> [Action item]
Tell me how many lines in the data include "Task", and keep the reply to that number.

> [Data under study]

========================================================================

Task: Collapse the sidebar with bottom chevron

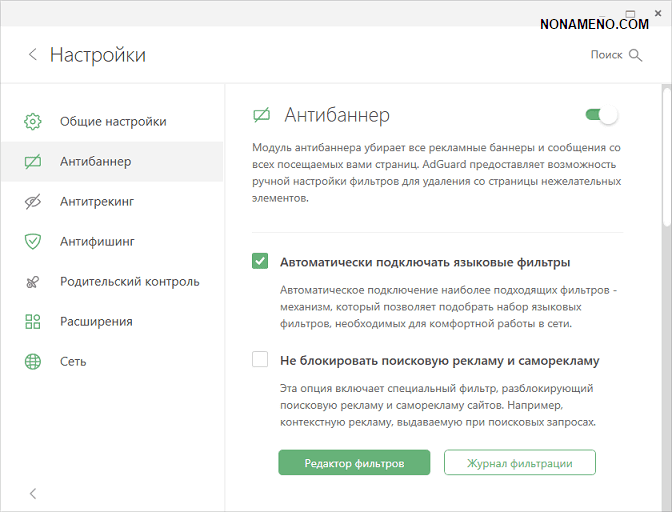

========================================================================

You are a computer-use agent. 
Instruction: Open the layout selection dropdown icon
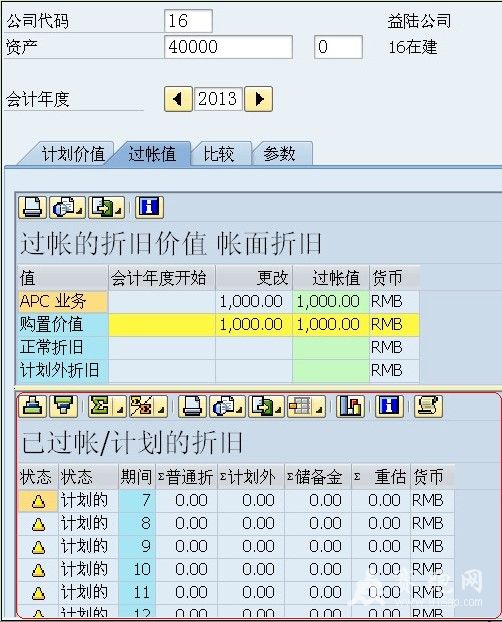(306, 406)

========================================================================

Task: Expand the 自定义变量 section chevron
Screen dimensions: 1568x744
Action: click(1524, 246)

========================================================================

> [Response to this exercise]
2